As soon as Beyoncé’s staggering new album starts making your head feel fizzy, try to reorient yourself to the fact that all of this sweaty maximalism is unfolding in a neat, 90-degree angle between the mirror and the dance floor. Affirmation and locomotion are her twin themes here, and when she gets their edges to align this perfectly flush, it’s an invitation to shake your body to something that feels more optimistic than escapist, which is exactly how a superstar earns the right to name her pandemic-era album “Renaissance.”
This is feel-good music in the sense that it’s also feel-everything music. Drawing on the forward-motion pulses of house, disco and more, Beyoncé uses rhythm to push in expansive emotional directions, singing about dignity and desire in high detail. On top of that, amid thick layers of instrumentation and sampling, she’s speaking to the extraordinary breadth of Black American dance music writ large. With so much to excavate, the only thing more impressive than the deepness is the lightness. Just watch the auteur hopscotch across “Summer Renaissance,” a fleet, ornate interpolation of “I Feel Love” by Donna Summer: “I’m feeling way too loose to be tied down/Can you see my brain open wide now?” Yes, and we can hear it, too.

Stored data

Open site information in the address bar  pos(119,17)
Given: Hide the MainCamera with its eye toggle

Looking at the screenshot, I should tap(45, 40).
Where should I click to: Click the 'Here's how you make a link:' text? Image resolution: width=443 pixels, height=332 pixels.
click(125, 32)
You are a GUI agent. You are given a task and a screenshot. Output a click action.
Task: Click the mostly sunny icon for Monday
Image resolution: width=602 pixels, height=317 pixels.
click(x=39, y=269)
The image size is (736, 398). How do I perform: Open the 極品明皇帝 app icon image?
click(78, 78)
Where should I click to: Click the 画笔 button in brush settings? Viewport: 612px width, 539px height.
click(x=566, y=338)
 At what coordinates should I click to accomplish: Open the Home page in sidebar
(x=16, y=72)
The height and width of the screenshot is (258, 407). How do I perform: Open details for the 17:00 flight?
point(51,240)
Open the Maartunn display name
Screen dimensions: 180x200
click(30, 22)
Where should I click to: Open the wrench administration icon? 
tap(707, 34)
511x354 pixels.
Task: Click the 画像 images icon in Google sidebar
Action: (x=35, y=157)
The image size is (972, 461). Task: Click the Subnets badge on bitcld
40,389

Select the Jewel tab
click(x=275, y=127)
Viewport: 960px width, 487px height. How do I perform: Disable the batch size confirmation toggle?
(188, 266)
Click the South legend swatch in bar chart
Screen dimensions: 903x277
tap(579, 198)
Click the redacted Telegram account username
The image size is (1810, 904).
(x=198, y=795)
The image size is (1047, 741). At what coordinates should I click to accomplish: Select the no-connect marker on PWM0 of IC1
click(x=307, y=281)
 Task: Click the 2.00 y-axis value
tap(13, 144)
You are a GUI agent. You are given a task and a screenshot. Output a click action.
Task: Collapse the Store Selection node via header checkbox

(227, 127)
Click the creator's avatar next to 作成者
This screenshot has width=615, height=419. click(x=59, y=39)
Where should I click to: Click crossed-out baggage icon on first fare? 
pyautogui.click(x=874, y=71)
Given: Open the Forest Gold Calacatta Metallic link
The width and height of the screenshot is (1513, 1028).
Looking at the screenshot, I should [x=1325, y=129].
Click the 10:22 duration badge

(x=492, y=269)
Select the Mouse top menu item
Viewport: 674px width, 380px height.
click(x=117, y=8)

Task requirements:
- 1) List every title of a musical work, whether album or song, that the album review names.
- 2) Extend the album review by writing what comes after its final sentence.
The items have no connection to the album review.

Answers given:
- 1)
- "Renaissance"
- "Summer Renaissance"
- "I Feel Love"

- 2)
Beyoncé’s psyche may know no borders, but what about the rest of us? In the titular opening line of “All Up In Your Mind,” she delivers her monosyllables in a skull-penetrating staccato, then burrows in deep, the way only the best pop singers can. Elsewhere in the track list, she experiences a flash of carpe-diem panic while romping through the disco plushness of “Virgo’s Groove,” singing about how she consulted a psychic who “told me we got s--- to do, we ain’t got time like we used to.”
Her music has long been rooted in empathy, but now it might be extending toward something like telepathy. Listen to how the tracks on “Renaissance” melt into one another like a seamless DJ set. Or, if you’re willing to take it to another plane, try to hear it as a metaphor for a blended super-consciousness.
She isn’t ignoring the world outside her head, though. Amid the tumultuous tempo surges of “I’m That Girl,” she’s reconciling her “un-American life” with her ability to “shine right through the blinds.” Moments later, on “Energy,” she sings about how the momentary relief of “voting out 45” can’t erase the continuous threat of white supremacy, “’cause them Karens just turned into terrorists.” Then everything pivots into “Break My Soul,” a neo-house balm with a refrain — “You won’t break my soul” — that feels stronger than anything she’s sung since Destiny’s Child.
Beyoncé’s importance often gets warped by the hyperbole that surrounds her, but “Renaissance” gives us something to think about: Who in pop music has stayed this relevant for this long? Sadly, not Prince. The Beatles broke up. Maybe Michael Jackson, but she’s gaining fast. And though celebrity might be a longevity competition, music isn’t. Beyoncé sounds like she’s never cared about her music more. She knows all about mirrors, and dance floors, and extra-dimensional planes of consciousness, too. May she never find the ceiling.